Protecting us from ourselves

At a time when prizes appear to multiply by the hour, the offbeat "Nanny Awards" given last week by a restaurant coalition could easily disappear without a trace. But the group's dubious "honors" to various food and beverage opponents offer, if you will pardon the pun, food for thought.

As the 30,000-member Guest Choice Network explains, slightly tongue-in-cheek, that the winners "have shown outstanding initiative, creativity, and determination in their efforts to protect us from ourselves."

The top Nanny of the Year prize goes to Neal Barnard, head of the Physicians Committee for Responsible Medicine, for demanding a federal lawsuit against the meat industry and fast-food restaurants. According to John Doyle, a spokesman for the Guest Choice Network, Mr. Barnard wants meat and dairy products eliminated from the food pyramid on grounds that they cause as many deaths as tobacco.

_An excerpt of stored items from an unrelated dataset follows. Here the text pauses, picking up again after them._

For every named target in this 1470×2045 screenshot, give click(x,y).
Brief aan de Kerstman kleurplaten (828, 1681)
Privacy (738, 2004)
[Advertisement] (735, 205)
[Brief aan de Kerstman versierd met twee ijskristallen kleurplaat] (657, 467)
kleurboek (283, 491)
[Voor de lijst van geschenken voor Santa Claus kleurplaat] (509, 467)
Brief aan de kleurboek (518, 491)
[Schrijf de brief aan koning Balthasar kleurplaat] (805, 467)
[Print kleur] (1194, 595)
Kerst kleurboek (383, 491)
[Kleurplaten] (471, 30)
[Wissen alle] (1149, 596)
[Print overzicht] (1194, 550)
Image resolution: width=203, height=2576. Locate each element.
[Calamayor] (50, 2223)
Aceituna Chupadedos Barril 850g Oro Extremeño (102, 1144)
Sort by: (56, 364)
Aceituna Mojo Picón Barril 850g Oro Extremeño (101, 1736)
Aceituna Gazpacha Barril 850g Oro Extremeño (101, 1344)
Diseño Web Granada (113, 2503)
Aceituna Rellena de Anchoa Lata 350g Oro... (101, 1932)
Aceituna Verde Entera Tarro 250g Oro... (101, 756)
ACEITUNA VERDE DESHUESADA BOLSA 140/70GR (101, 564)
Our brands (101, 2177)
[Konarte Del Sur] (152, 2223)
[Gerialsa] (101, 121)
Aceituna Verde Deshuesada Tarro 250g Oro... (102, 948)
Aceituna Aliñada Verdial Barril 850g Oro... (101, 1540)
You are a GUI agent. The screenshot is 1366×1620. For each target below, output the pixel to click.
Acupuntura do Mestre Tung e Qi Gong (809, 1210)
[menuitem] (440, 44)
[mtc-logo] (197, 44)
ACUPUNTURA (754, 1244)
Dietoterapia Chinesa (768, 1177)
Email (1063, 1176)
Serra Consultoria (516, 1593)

Another Nanny award goes to the Center for Science in the Public Interest for "attempting to make the case that the soft-drink beverage industry is to blame for obesity, heart disease, and caffeine addiction." The group also awarded the US Department of Agriculture a Nanny for an "anti-fat" campaign it will launch in May.

Obviously the restaurant owners are guarding their own interests. The coalition's funding comes from food and beverage suppliers. But their mocking awards point up a problem that extends far beyond the food industry - the pervasive influence of a "nanny culture."

"We live in a time when people seem to be looking for someone to tell them how to behave and for someone to blame for their actions," Mr. Doyle says.

He tells of a man who sued McDonald's after his car was hit by a driver who was eating a McDonald's hamburger. The fast-food chain, he argued, should have included a warning label reading, "Do not eat and drive."

Food is hardly the only category where nannies proliferate. Perhaps there could be a nanny award for all the television and radio announcers who play mom - or nanny - every time the weather turns cold or wet. "Be sure to bundle up today, folks," they warn endlessly, treating listeners like children.

Another nanny award could go to traffic announcers in New England. At the first sight of a few flakes of snow in the 6 a.m. air, they turn authoritarian: "Allow plenty of extra time to get to work today." The result, says one commuter, is that everyone leaves home early, making traffic jams even worse.

The nanny prize list could also include two Chicago lawyers who sued major toothbrush manufacturers last year. They argue that toothbrushes should carry warning labels stating that overbrushing can damage teeth and gums. The suit is still pending.

What a dangerous place the world has become in the eyes of these self-appointed protectors of the public good!

No one can argue against the importance of warning labels on cigarettes or signs in bars cautioning pregnant women about the harmful effects of alcohol. But where does necessary public education end and needless public intrusion begin? Ultimately, people must bear responsibility for their own decisions.

"Protecting us from ourselves," as the coalition puts it, has its limits. As their awards show, nanny, like father, does not necessarily always know best.